Vom Fremdkörper zum Wahrzeichen

24.11.2008, 00:00 Uhr
Vom Fremdkörper zum Wahrzeichen

© Fengler

Auch wenn eine gewisse fränkische Empfindsamkeit bei dieser Frage durchaus berechtigt ist, so ändert dies nichts an der bekannten Tatsache, dass eine der wichtigsten Kaiserpfalzen des Mittelalters mittlerweile der Bayerischen Schlösserverwaltung gehört. Dass die bayerischen Herrscher aber selbst hier Hand anlegten, um aus der Nürnberger Burg ein weiß-blaues Königsschloss zu machen, ist der Öffentlichkeit dagegen weitgehend verborgen. Die unter den Königen Ludwig und Maximilian durchgeführten Umbauten kamen allerdings nie zur Vollendung und wurden in der Zeit des NS-Regimes wieder rückgängig gemacht, weil man den Bau einzig in das «große Geschehen der Gegenwart» stellen wollte.

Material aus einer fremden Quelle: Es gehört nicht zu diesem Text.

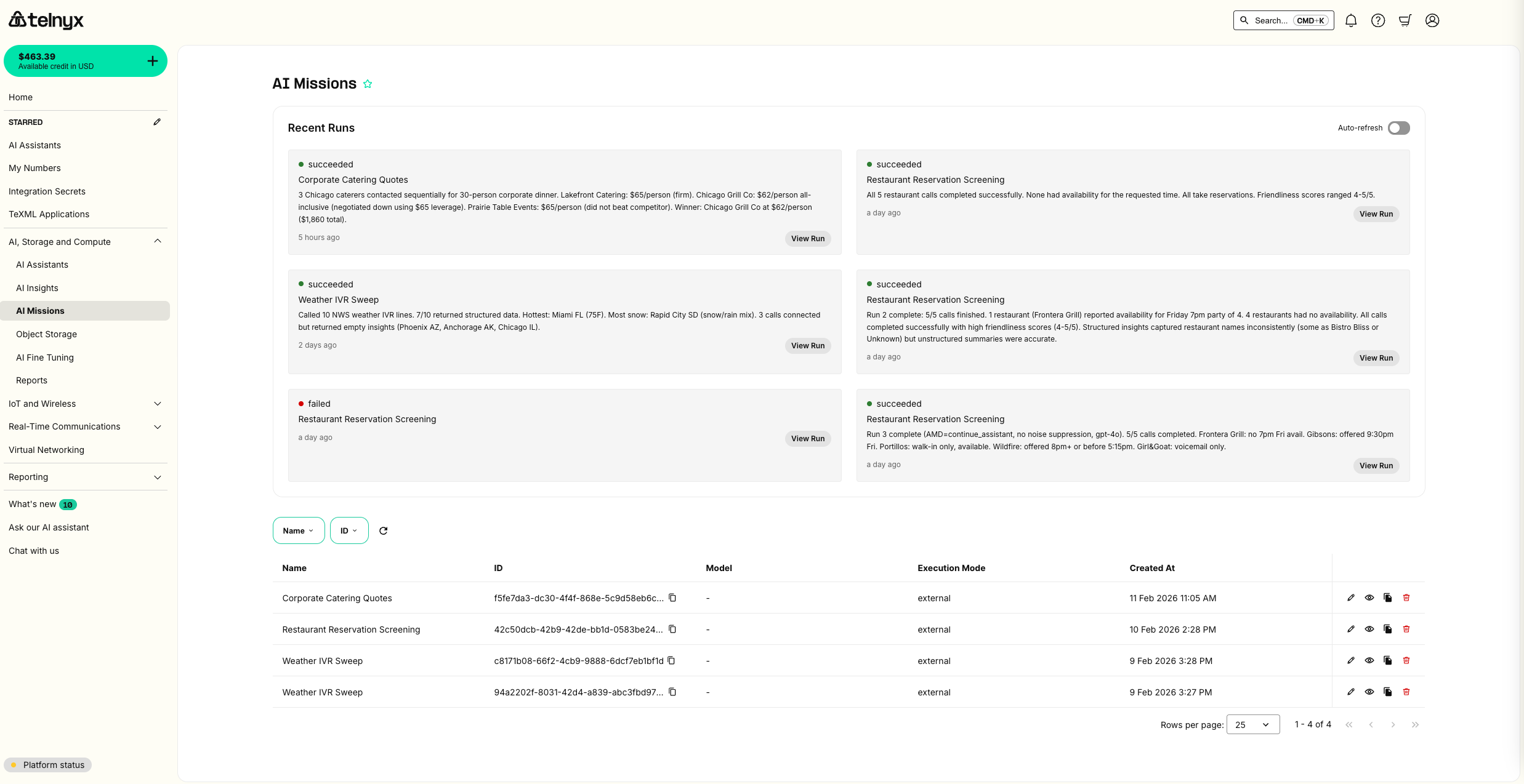View the Corporate Catering Quotes mission (eye icon)

(1369, 598)
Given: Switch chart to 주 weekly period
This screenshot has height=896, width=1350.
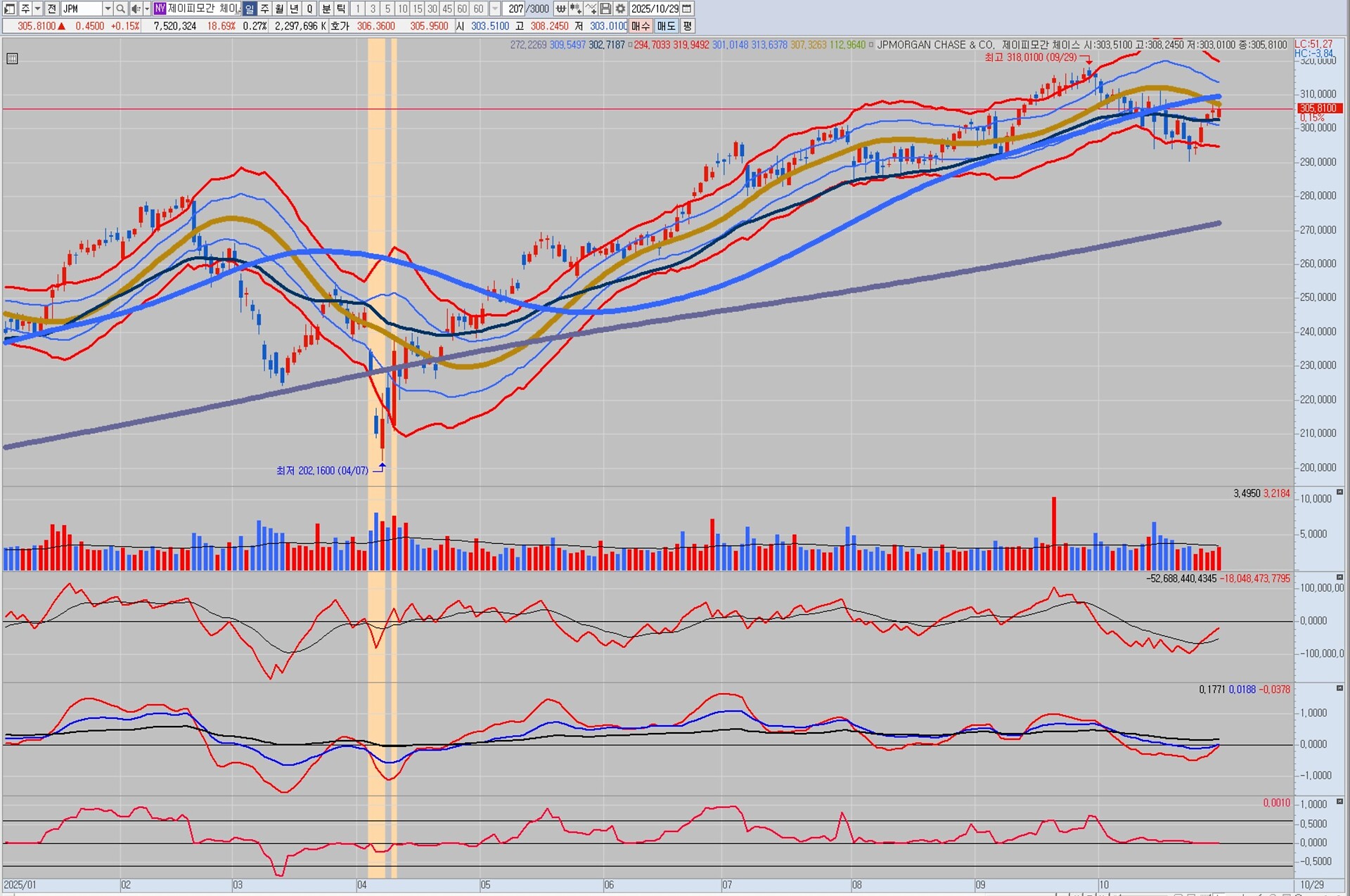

Diese und andere Episoden aus der langen Geschichte der Nürnberger Burg finden sich in einem Buch von Birgit Friedel (Die Nürnberger Burg, Michael Imhof Verlag). Das Werk wird gut nachgefragt: Zumindest in der Stadtbibliothek sind die vorhandenen Exemplare meist ausgeliehen. So groß war das Interesse der Nürnberger an ihrem zentralen Bauwerk übrigens nicht immer, weiß die Wissenschaftlerin: «In früheren Zeiten galt die Burg eher als Fremdkörper in der Stadt.» So etwa im 17. und 18. Jahrhundert, als das Gebäude in einer Art Dornröschenschlaf lag.

«Als ich 1991 angefangen habe, im Palas zu graben, dachte ich mir, schnell wieder fertig zu sein», berichtet die Archäologin über ihre erste handfeste Begegnung mit den schlummernden Geheimnissen der Burg. Doch inklusive Auswertungen zogen sich die Arbeiten dann doch mehr als drei Jahre lang hin – und die Folgen bis in die Gegenwart. Ursache für die intensive Beschäftigung war der Umstand, dass die archäologischen Arbeiten im Gegensatz zu mancher Erkenntnis standen, die bisher in der Literatur als gesichert galt.

So geht man mittlerweile davon aus, dass schon im 9. oder 10. Jahrhundert ein stattliches Gebäude an der Stelle der heutigen Burg stand. Eine dünne Ascheschicht bei den Ausgrabungen belegte, dass dieser Vorgängerbau gründlich geschleift wurde.

Wer aber waren die Erbauer dieser ursprünglichen Burg? «In Frage kommen eigentlich nur die Markgrafen von Schweinfurt, denn sie waren damals die Mächtigsten im Nordgau», sagt Birgit Friedel. In das historische Puzzle würde auch der Umstand passen, dass sich die Schweinfurter um 1003 mit Heinrich II. überwarfen, was letztendlich zur völligen Zerstörung ihrer Burgen führte.

«Friedrich Barbarossa und seine Nachfolger bauten die schon um die Mitte des 11. Jahrhunderts bestehende salische Königsburg großzügig aus», liest man auf der Internetseite der Schlösserverwaltung zur Nürnberger Kaiserburg. Birgit Friedel allerdings verweist das Bild von Barbarossa als besonders umtriebigem Burgbauer ins Reich der Legende: «In seiner Zeit war keine Bautätigkeit nachzuweisen», berichtet sie. Offenbar begnügte sich der «Rotbart» damit, die Gebäude seiner umso eifrigeren Vorgänger zu nutzen. Auf der Nürnberger Burg gibt es nach wie vor noch eine ganze Menge zu entdecken: Material genug dafür liefern die neueren Ausgrabungen im Bereich des Burghofes, die von 2001 bis 2005 durchgeführt wurden.

Ganz im «Zeichen der Burg» wird eine große Ausstellung des Germanischen Nationalmuseums stehen, für die Birgit Friedel im Moment Vorarbeiten leistet. Sie soll im Jahr 2010 stattfinden und wird dann alle Aspekte vereinen, wegen derer uns der Begriff «Burg» auch heute noch so stark fasziniert, ganz egal, welche Fahne gerade vom Turm weht.

Birgit Friedel: Die Nürnberger Burg, Michael Imhof Verlag.